• Activity: Among the lines of the data, copy those that hold "target".

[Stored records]
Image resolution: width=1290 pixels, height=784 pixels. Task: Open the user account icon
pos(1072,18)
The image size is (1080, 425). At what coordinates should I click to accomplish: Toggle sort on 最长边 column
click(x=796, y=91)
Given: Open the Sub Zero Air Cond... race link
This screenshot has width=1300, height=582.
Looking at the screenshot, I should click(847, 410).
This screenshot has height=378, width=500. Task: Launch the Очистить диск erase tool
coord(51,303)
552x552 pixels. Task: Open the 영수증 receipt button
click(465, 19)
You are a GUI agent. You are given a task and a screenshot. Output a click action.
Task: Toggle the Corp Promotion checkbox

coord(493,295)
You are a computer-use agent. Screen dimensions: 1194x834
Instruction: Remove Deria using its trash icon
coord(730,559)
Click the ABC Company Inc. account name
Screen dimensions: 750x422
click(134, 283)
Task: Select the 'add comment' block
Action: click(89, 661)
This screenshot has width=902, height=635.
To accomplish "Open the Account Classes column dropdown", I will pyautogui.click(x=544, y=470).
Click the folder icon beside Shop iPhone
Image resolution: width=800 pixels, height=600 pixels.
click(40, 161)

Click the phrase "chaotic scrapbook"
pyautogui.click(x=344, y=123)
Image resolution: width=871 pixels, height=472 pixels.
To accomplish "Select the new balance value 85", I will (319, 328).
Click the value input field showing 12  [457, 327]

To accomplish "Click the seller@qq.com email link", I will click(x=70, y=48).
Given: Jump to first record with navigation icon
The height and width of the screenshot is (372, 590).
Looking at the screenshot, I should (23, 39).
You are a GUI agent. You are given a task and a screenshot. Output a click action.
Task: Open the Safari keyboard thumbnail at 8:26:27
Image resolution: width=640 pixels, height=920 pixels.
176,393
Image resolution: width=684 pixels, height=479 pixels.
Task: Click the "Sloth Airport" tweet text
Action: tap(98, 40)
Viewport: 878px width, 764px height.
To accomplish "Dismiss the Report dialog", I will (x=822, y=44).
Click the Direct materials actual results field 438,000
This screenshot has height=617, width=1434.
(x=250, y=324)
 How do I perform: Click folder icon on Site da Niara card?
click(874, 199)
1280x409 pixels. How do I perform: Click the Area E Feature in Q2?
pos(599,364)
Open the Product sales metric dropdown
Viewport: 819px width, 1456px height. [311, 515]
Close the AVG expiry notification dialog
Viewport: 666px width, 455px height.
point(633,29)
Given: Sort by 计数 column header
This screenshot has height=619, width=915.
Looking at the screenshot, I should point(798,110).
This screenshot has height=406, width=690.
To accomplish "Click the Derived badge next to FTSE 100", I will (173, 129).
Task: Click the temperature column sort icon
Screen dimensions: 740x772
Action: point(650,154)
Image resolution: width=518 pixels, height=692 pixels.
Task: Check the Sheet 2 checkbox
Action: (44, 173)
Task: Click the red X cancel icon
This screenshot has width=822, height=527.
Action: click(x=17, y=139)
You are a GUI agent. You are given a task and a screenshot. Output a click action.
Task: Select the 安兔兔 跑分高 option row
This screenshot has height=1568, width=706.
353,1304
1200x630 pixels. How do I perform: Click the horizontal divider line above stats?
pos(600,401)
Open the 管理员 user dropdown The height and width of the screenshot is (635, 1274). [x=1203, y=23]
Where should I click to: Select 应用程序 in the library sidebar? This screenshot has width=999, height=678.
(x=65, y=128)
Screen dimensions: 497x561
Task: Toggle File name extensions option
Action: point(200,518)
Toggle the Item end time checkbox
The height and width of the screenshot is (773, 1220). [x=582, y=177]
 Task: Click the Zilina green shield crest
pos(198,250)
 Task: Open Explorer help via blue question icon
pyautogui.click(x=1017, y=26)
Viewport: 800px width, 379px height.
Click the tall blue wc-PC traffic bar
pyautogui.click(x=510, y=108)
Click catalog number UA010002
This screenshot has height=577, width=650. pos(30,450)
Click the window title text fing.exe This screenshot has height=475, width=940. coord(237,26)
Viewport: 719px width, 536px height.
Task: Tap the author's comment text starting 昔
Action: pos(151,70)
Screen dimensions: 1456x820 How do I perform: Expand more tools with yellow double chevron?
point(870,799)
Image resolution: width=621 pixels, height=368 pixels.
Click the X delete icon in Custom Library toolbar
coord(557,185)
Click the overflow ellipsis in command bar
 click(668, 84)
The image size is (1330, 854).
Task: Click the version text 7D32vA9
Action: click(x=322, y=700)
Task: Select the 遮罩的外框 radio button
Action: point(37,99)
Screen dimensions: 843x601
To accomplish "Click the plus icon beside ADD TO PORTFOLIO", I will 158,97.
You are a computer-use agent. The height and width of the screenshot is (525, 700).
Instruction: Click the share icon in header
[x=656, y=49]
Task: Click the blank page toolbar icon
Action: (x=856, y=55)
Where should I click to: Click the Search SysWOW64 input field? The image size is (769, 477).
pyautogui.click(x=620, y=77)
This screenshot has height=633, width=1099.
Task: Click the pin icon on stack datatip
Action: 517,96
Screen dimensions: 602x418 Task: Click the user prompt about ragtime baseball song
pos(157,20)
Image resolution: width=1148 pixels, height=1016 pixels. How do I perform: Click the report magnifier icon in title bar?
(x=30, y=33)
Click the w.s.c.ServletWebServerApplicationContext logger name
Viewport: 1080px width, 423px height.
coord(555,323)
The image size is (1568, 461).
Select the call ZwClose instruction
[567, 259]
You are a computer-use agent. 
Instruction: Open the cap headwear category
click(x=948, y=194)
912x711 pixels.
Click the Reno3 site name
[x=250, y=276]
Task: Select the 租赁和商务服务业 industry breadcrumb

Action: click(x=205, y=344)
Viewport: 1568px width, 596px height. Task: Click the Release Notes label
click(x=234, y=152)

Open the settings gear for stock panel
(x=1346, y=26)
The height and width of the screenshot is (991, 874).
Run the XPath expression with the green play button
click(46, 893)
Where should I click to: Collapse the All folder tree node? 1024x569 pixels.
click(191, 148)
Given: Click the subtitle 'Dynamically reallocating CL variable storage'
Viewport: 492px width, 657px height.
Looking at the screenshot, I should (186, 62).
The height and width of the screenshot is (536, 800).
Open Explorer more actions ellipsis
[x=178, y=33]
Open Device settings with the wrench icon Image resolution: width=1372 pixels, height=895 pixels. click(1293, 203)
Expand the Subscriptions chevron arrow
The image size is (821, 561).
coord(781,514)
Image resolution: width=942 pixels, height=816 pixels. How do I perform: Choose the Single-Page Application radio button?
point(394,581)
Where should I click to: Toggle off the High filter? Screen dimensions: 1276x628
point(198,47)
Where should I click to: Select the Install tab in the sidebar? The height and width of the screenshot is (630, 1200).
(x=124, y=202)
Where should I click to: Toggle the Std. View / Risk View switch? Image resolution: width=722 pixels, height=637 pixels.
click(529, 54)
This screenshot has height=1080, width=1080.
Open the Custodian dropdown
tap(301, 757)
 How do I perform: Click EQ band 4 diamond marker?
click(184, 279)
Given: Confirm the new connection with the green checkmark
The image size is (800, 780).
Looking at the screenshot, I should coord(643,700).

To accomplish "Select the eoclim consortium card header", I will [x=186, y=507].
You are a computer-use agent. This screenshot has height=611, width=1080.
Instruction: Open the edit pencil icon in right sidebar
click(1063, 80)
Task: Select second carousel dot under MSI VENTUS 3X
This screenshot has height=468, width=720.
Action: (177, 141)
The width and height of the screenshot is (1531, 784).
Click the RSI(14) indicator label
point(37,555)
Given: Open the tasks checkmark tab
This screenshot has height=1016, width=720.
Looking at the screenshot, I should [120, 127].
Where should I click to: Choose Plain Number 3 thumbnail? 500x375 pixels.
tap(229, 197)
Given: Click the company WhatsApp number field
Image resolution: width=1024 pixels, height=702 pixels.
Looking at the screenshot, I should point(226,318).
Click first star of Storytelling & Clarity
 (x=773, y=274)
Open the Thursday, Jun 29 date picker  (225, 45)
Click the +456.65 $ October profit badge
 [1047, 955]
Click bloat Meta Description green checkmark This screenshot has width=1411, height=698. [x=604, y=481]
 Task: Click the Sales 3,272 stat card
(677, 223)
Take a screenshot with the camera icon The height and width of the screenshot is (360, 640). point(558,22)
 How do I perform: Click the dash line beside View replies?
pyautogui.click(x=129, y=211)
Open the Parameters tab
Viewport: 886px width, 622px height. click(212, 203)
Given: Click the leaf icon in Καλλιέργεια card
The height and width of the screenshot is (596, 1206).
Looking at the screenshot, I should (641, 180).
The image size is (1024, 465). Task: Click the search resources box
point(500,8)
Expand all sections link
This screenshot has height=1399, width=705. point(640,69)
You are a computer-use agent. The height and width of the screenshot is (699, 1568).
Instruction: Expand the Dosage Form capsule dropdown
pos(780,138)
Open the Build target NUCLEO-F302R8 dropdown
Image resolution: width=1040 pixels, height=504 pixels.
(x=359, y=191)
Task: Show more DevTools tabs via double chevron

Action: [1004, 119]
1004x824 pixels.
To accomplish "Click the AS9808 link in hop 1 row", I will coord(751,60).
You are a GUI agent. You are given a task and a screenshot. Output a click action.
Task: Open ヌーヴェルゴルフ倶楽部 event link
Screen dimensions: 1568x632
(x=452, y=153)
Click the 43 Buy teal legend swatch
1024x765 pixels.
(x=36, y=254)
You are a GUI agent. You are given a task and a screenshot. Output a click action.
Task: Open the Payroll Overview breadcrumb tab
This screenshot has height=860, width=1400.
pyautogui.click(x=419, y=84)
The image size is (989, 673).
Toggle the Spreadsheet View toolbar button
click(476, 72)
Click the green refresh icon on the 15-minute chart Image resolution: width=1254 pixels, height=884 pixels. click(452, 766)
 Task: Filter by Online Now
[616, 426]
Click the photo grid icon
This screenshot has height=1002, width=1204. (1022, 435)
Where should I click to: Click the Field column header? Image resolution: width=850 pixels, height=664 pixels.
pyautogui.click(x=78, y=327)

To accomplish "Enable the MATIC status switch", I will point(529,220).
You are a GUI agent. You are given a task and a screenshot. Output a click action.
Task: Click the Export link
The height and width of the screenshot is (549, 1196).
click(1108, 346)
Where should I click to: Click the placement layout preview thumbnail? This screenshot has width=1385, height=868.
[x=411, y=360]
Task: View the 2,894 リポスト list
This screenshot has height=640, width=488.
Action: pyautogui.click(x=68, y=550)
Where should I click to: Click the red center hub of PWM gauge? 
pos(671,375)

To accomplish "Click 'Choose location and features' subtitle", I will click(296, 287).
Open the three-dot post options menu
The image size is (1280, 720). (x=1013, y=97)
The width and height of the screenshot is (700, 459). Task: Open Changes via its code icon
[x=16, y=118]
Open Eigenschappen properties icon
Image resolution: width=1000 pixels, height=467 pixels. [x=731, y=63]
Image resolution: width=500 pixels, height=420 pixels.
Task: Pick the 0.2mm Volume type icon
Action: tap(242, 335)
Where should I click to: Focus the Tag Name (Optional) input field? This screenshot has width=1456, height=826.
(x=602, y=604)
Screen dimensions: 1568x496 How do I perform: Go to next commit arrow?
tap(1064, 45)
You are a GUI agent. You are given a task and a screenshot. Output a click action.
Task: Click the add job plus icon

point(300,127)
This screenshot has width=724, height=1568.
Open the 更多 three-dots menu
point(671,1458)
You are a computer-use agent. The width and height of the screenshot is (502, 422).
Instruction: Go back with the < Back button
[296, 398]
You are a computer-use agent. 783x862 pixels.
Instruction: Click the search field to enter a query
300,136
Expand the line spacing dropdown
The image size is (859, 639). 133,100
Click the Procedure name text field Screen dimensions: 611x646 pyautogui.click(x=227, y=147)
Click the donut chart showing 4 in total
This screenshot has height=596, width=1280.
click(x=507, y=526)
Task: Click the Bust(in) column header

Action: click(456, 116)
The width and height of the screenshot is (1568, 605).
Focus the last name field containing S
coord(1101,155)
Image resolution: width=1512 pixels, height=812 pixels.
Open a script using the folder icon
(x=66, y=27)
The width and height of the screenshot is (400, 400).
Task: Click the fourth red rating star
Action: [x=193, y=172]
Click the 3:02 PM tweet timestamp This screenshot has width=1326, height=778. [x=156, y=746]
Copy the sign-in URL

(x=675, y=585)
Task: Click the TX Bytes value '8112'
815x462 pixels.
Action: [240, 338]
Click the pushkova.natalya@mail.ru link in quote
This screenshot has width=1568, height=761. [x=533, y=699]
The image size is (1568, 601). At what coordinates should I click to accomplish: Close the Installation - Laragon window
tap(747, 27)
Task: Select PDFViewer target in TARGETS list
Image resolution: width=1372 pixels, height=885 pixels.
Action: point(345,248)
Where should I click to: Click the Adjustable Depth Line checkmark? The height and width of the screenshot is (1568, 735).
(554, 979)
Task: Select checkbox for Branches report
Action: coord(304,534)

• Exercise solution:
Open the Build target NUCLEO-F302R8 dropdown
Task: Select PDFViewer target in TARGETS list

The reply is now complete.